What children need – salutogenesis – waldorf kindergarten künzelsau

Also as a gift idea!

We can now meet our little artists from the Waldorf kindergarten in Künzelsau again in the annual calendar for 2020. The colorful and expressive watercolors in wet-on-wet technology were designed by the Künzelsau advertising agency Scanner for an attractive annual calendar.

In the handy 16×18.5 cm format, it can be placed on the desk (with a beautiful wooden base) or hung on the clip with its clip. The individual motifs can also be used as postcards. It is also a nice gift and can be purchased in the toy shop "This and That" in Künzelsau and in the farm shop Frank in Garnberg. All proceeds from this donated calendar will go to the Waldorf Kindergarten.

Prices: Calendar 8 euros; Wooden base 2 euros
While stocks last.

We are looking for a federal volunteer or FSJ student or educational helper f / m / d

We are looking for representatives for our kindergarten

In our kindergarten group, approx. 20 children aged 2 years are looked after by two kindergarten teachers and one federal volunteer or helper until they start school.
The children are in kindergarten 5 days a week from 7 a.m. to 1 p.m. or 2 p.m..

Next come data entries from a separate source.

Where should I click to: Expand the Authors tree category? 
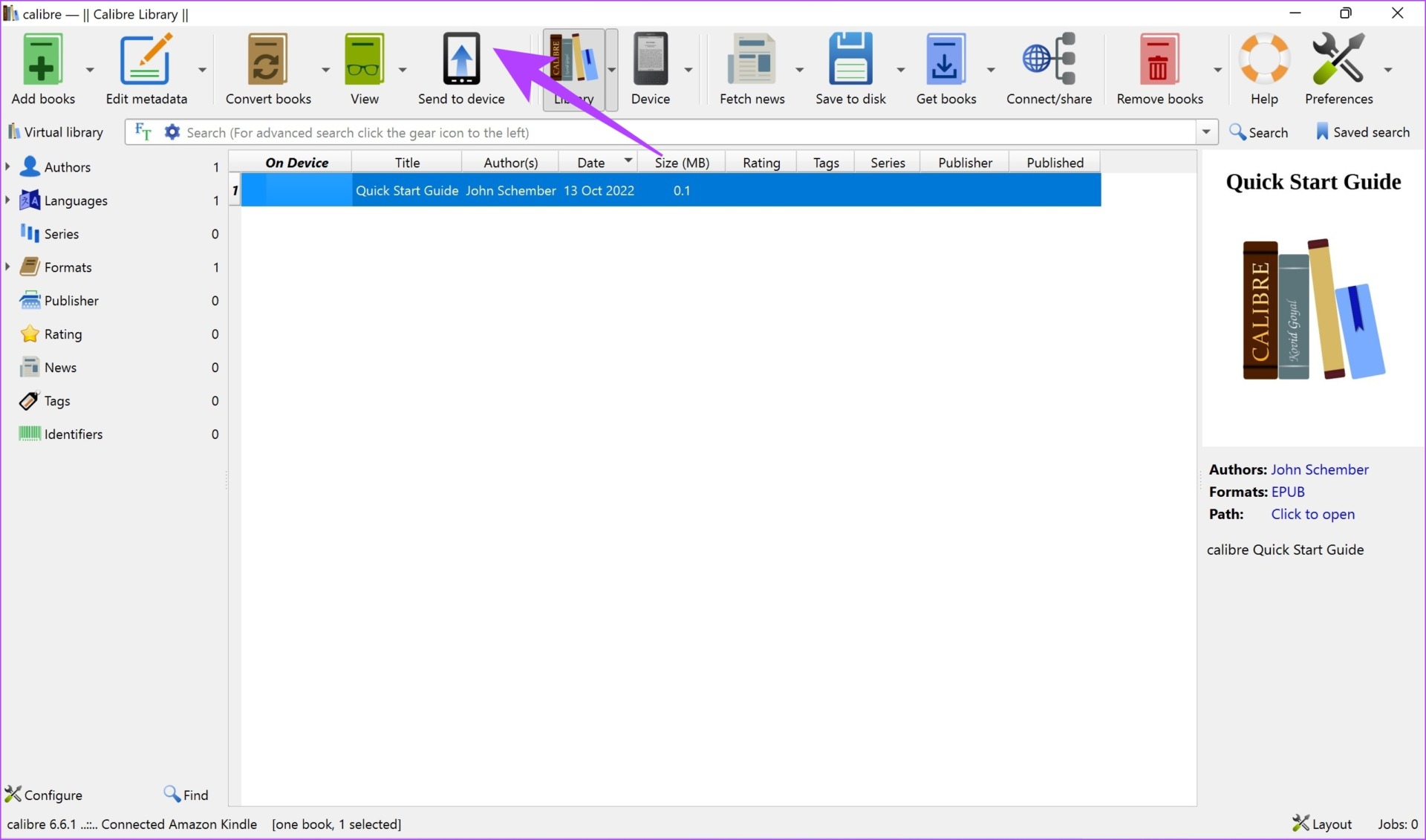(x=8, y=166)
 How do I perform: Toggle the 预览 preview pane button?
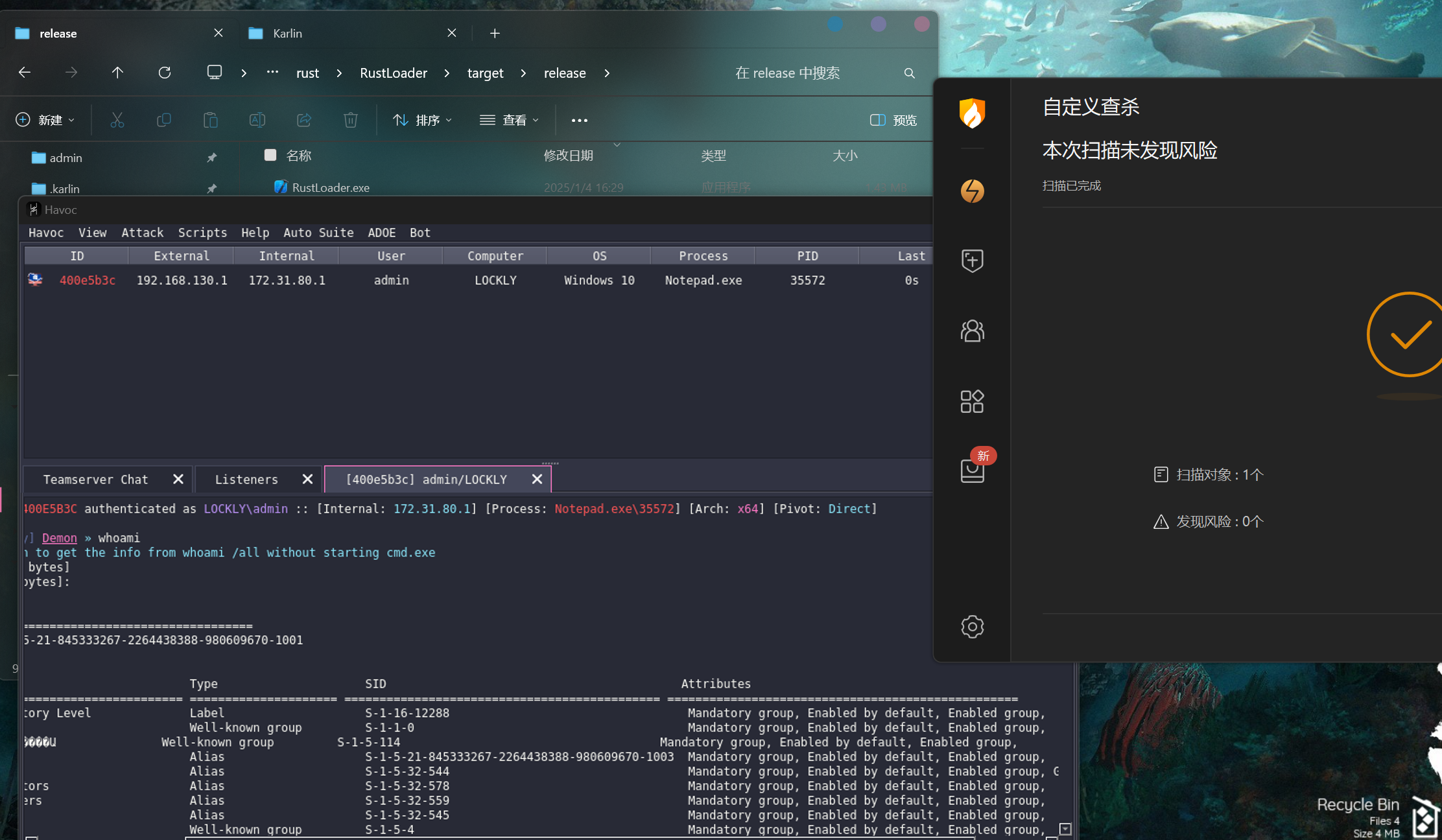[893, 120]
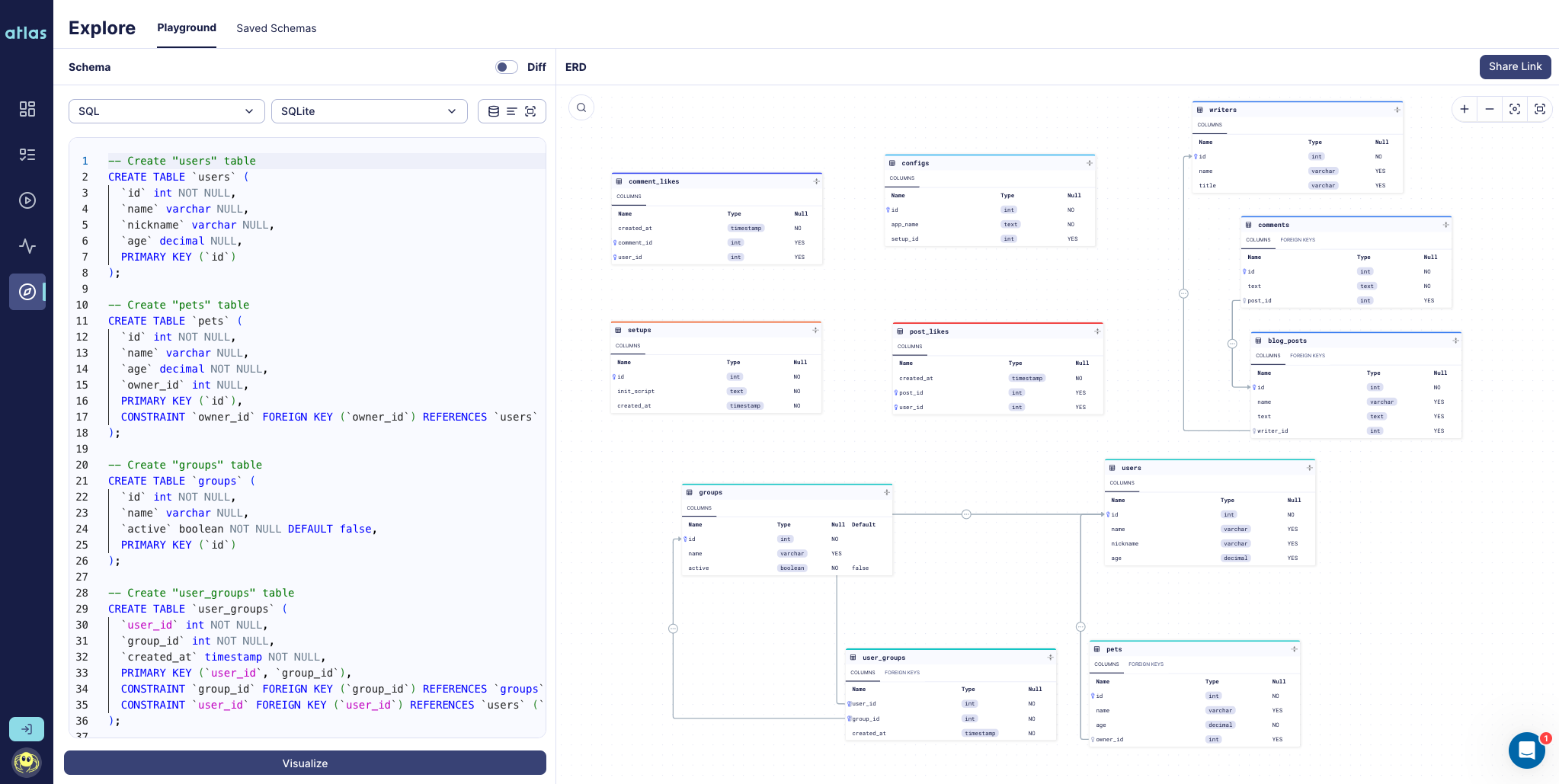Select the Playground tab
The width and height of the screenshot is (1559, 784).
pyautogui.click(x=187, y=27)
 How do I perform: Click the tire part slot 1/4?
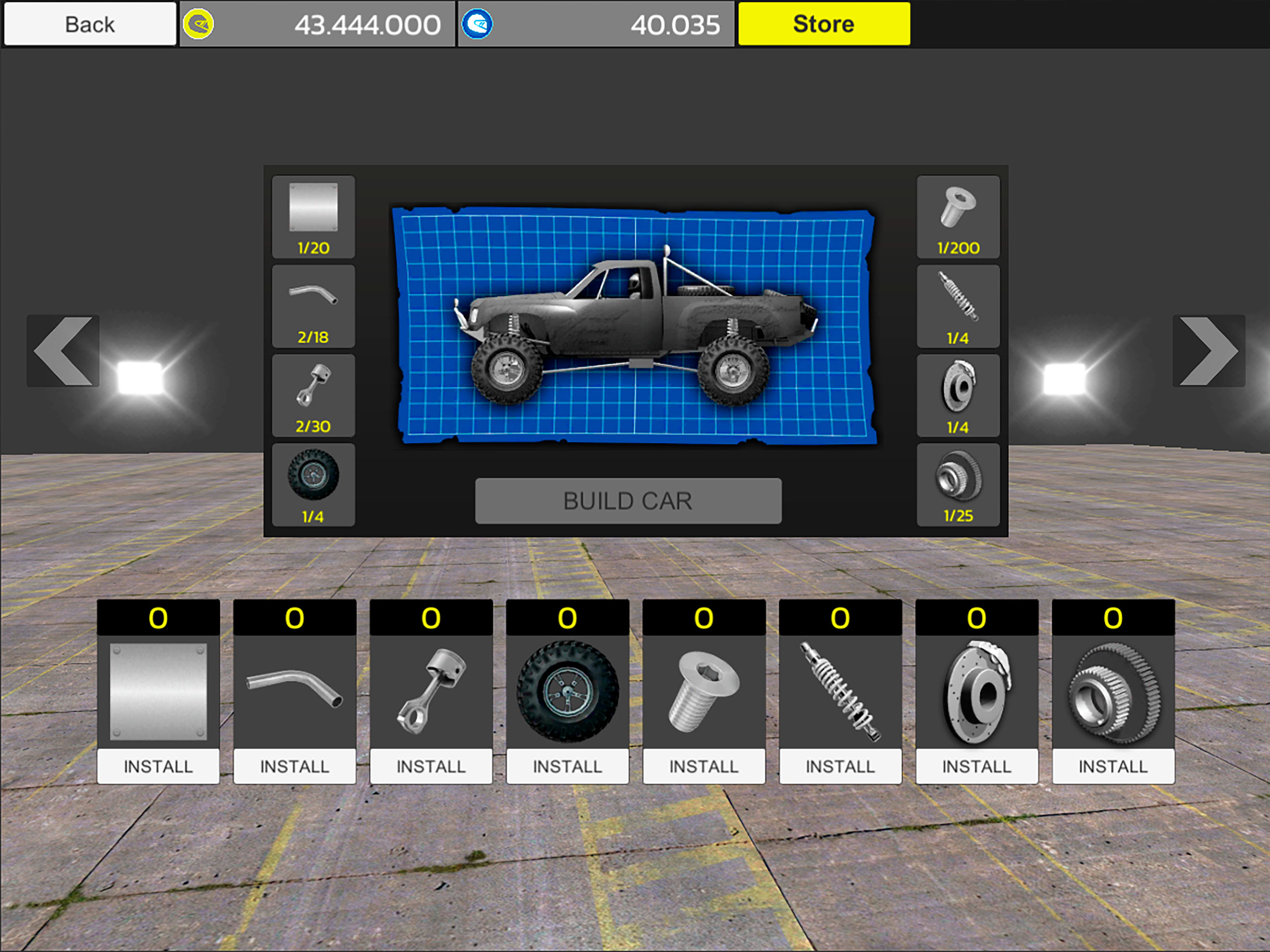313,485
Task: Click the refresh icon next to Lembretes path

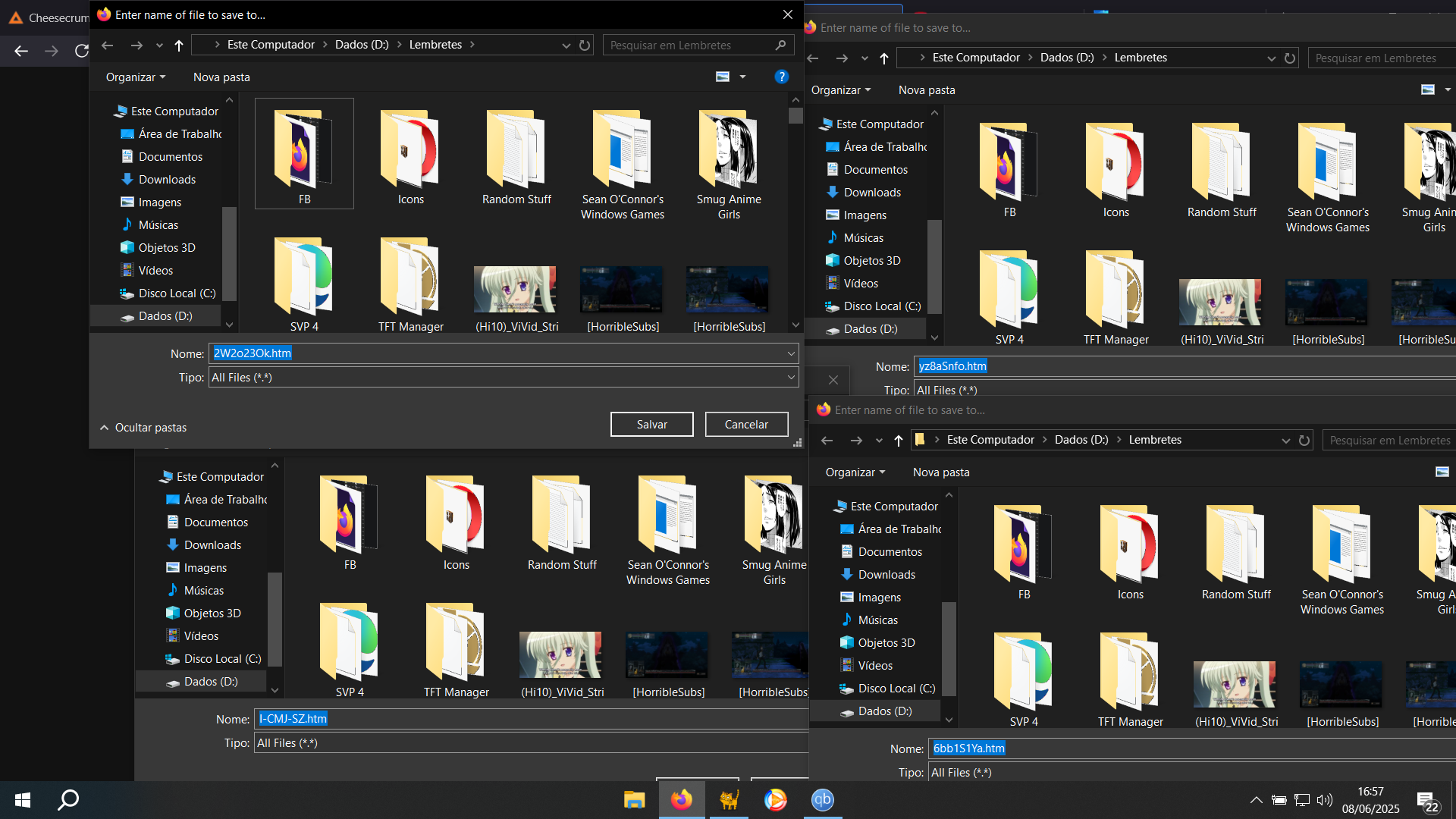Action: 585,46
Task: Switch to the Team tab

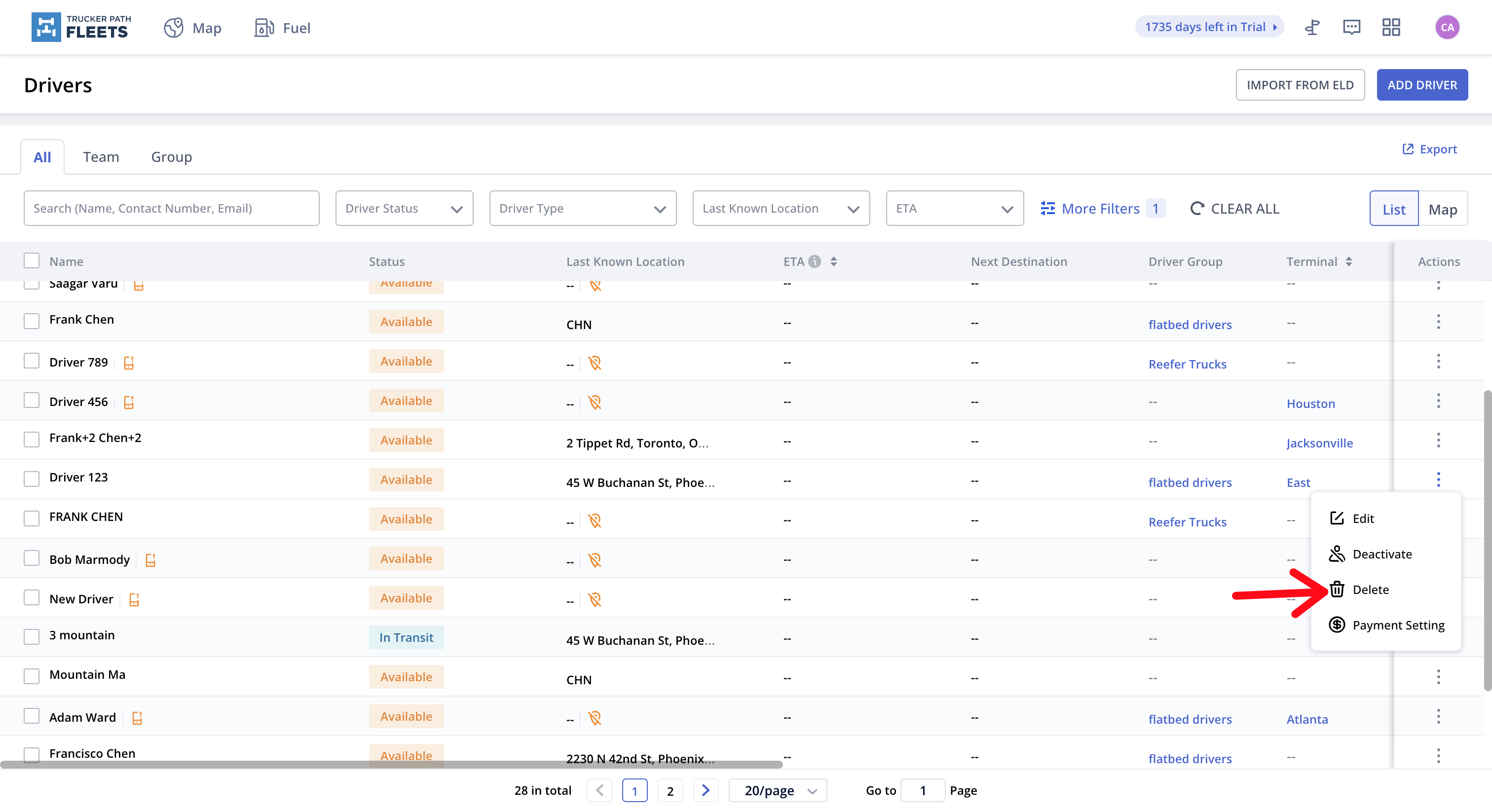Action: click(101, 157)
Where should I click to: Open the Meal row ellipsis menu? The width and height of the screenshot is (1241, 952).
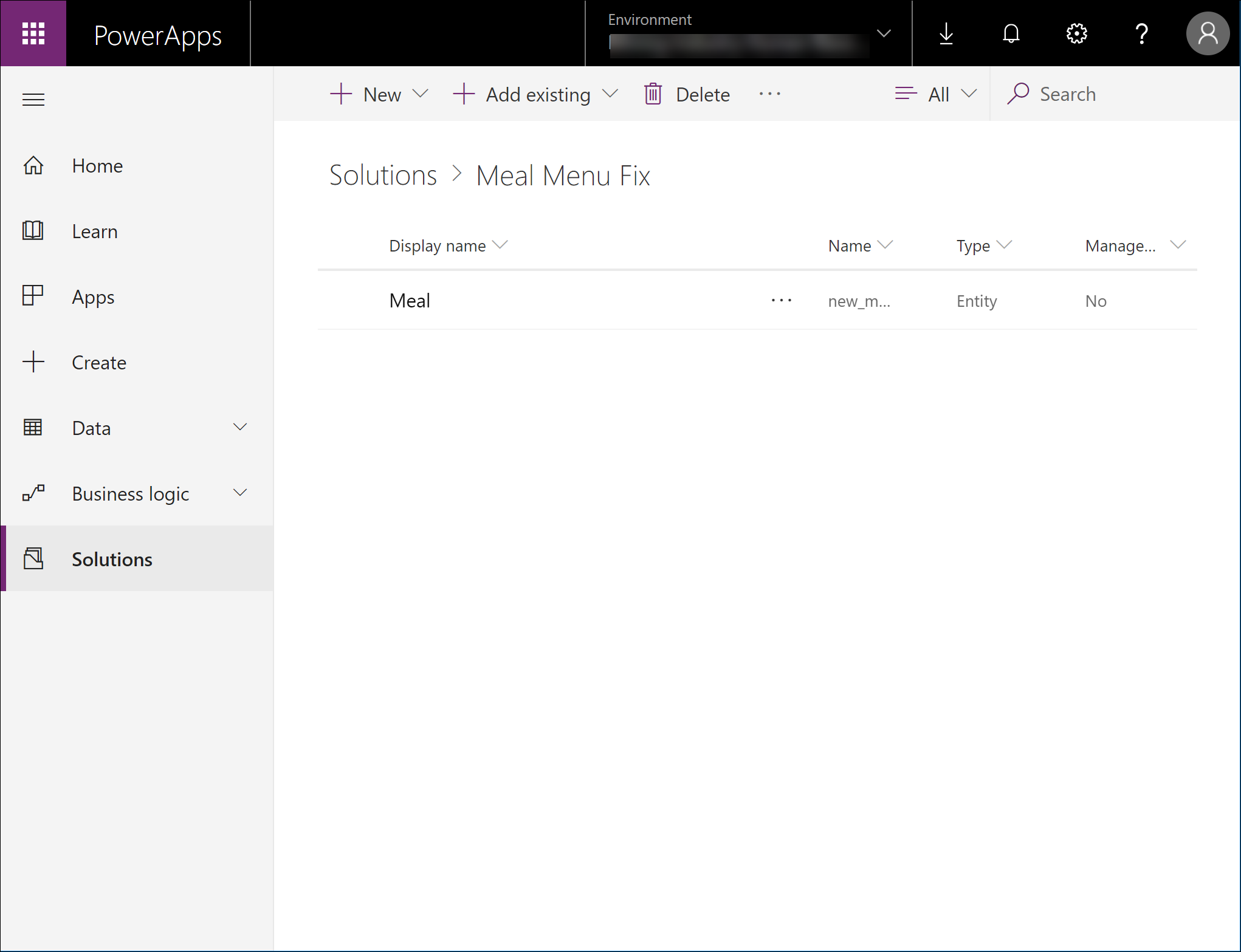[781, 300]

We are looking for specialists as well as people with joy, interest and experience in living together with children. Knowledge of Waldorf education would be desirable, but not a basic requirement.

We look forward to your application!

contact:
Manuela Egner (07947-9416310, This email address is being protected from spambots. You need JavaScript enabled to view it.)

Next events

Tue, Jan 21, 2020 at 8:00 p.m.
Private

reading Group

Mon, Jan 27, 2020 at 11:45 am
Waldorf kindergarten Künzelsau

Bucherstube

Mon, Jan 27, 2020 at 8:00 p.m.
Waldorf kindergarten Künzelsau

Freedom and limits in education

Tue, Feb 04, 2020 at 8:00 p.m.
Waldorf kindergarten Künzelsau

Freedom and limits in education

Thu, Feb 20, 2020 at 8:00 p.m.
Hermann Lenz House Künzelsau

Throw gold and silver over me

Wed 04 Mar 2020, 20:00
Hermann Lenz House Künzelsau

Easter bunny and Easter eggs

Tue, Mar 17 2020, 20:00
Waldorf kindergarten Künzelsau

Information evening in kindergarten

Tue, Apr 21, 2020 at 8:00 p.m.
Waldorf kindergarten Künzelsau

Highly sensitive children

Upbringing and educational goals in Waldorf education for children up to school ability

Children are born as individualities who develop with their talents, inclinations, interests and also handicaps and want to go their own way. In order to make this process as good as possible, they need competent adult role models, loving and safe relationships and their own development time.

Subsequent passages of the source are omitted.